Le ministre français de la Justice, Gerald Darmanin, a proposé de suspendre presque complètement l'immigration légale pendant 2 à 3 ans, alors qu'il se prépare à participer à la course à l'Élysée.
S'exprimant à la télévision le 29 janvier, M. Darmanin a déclaré qu'il soutenait la suspension temporaire de l'immigration accompagnée d'une augmentation des salaires, afin que les emplois auparavant effectués par des travailleurs étrangers puissent être transférés aux citoyens français.
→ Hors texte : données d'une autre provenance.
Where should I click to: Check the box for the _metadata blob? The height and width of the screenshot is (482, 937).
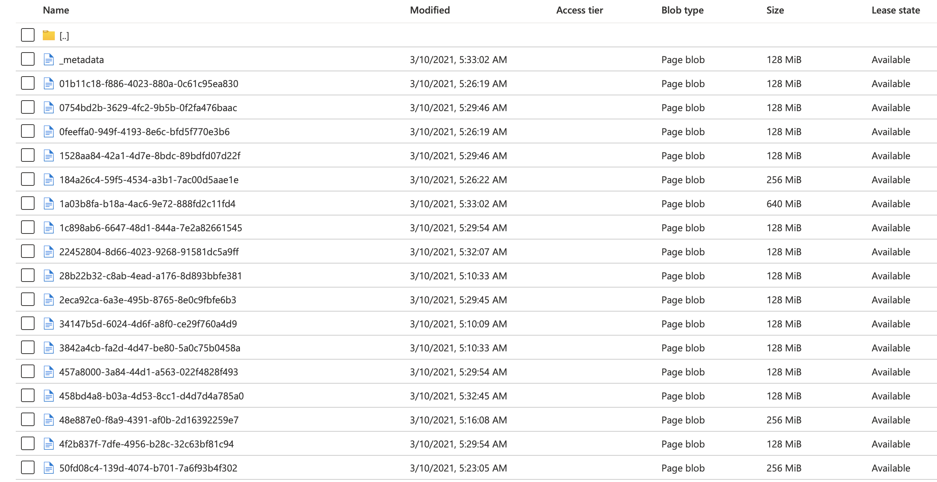click(28, 59)
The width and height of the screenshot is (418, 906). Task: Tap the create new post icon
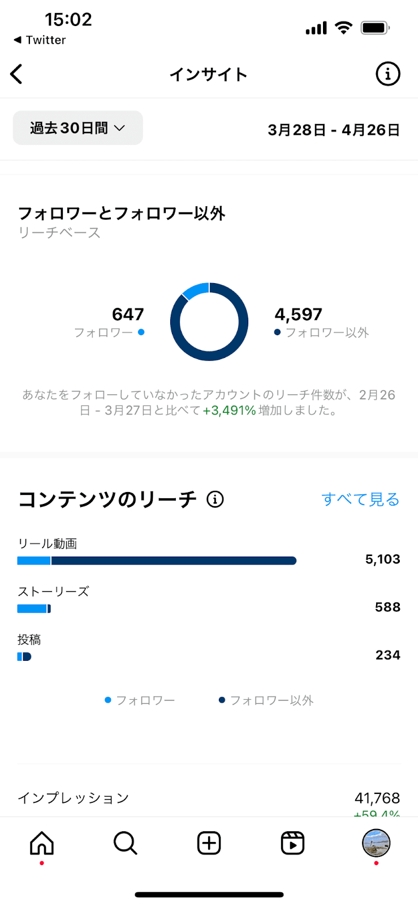point(209,843)
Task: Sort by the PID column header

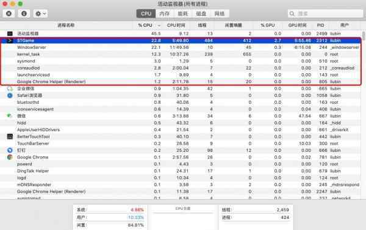Action: (x=320, y=25)
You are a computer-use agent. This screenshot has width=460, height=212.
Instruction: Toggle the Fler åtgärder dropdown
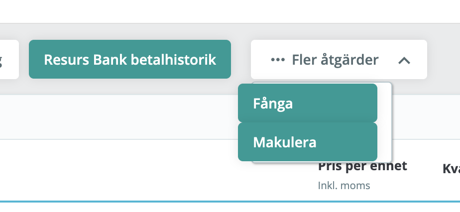339,60
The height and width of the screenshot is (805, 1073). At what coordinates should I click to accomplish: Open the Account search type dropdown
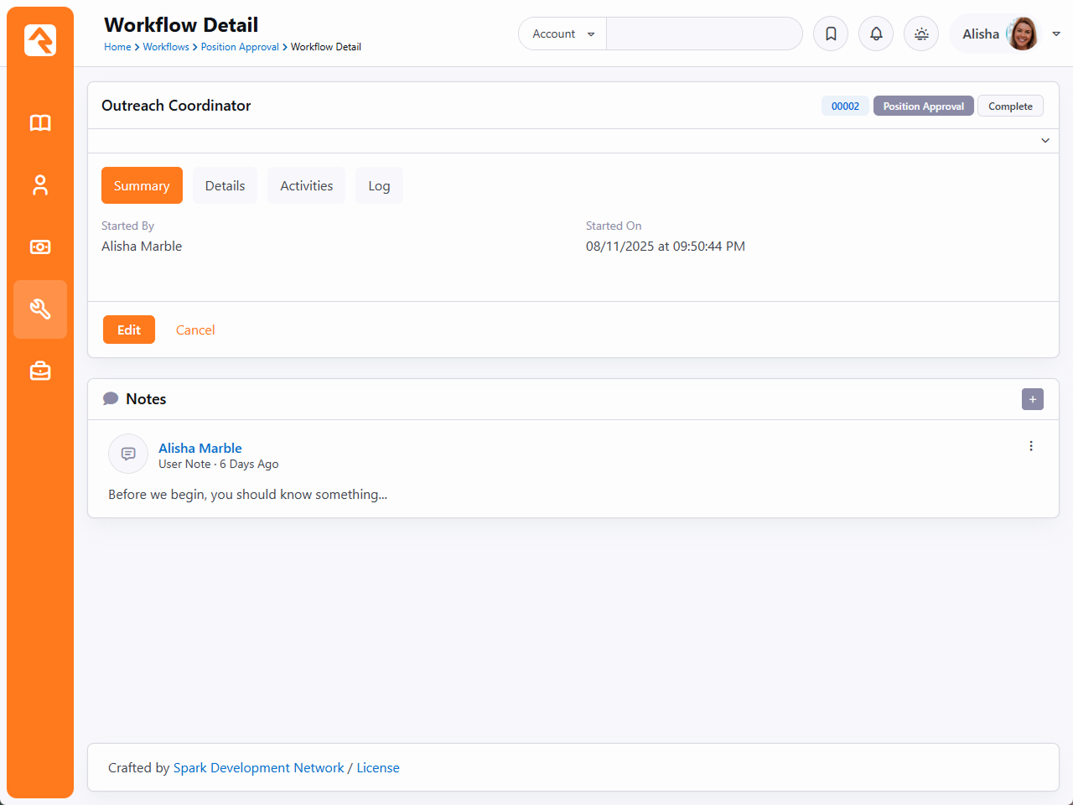click(562, 34)
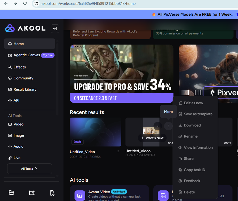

Selon M. Darmanin, après la période de gel, la France pourrait appliquer un système de quotas et organiser un référendum pour décider du nombre d'immigrants autorisés à entrer dans le pays à l'avenir. La proposition a été faite dans un contexte où la question de l'immigration devient de plus en plus un sujet central de la vie politique française.
Les chiffres du ministère français de l'Intérieur montrent que le pays compte actuellement près de 4,5 millions d'immigrants légaux, soit plus de 8% de la population adulte. Environ 700 000 autres personnes vivent illégalement. Un sondage cité par le journal The Times indique que 80% des électeurs français soutiennent des politiques d'immigration plus strictes.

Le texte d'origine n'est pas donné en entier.